The Opiate of the People

I am fascinated by Karl Marx’s words, which are often quoted about religion.  Usually, they are stated in brief that “religion is the opiate of the people.”  (I think in modern society we seem to have moved to a quicker version and made “opiates the opiate of the people” with our ever-burgeoning drug abuse culture.) Actually, the whole Marx quote is kind of interesting to evaluate:Religious distress is at the same time the expression of real distress and the protest against real distress. Religion is the sigh of the oppressed creature, the heart of a heartless world, just as it is the spirit of a spiritless situation. It is the opium of the people. The abolition of religion as the illusory happiness of the people is required for their real happiness. The demand to give up the illusion about its condition is the demand to give up a condition which needs illusions.”

WORK REQUIRED: In the piece on the Marx quote, what phrases describe what religion is in the sentences that begin "Religion is the sigh" and "It is the opium"?

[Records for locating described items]
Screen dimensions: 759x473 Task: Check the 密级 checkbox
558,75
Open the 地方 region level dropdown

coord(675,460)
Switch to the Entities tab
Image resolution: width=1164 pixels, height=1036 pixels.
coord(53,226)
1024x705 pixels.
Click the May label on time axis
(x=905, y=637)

PROBLEM SOLUTION:
- the sigh of the oppressed creature
- the heart of a heartless world
- the spirit of a spiritless situation
- the opium of the people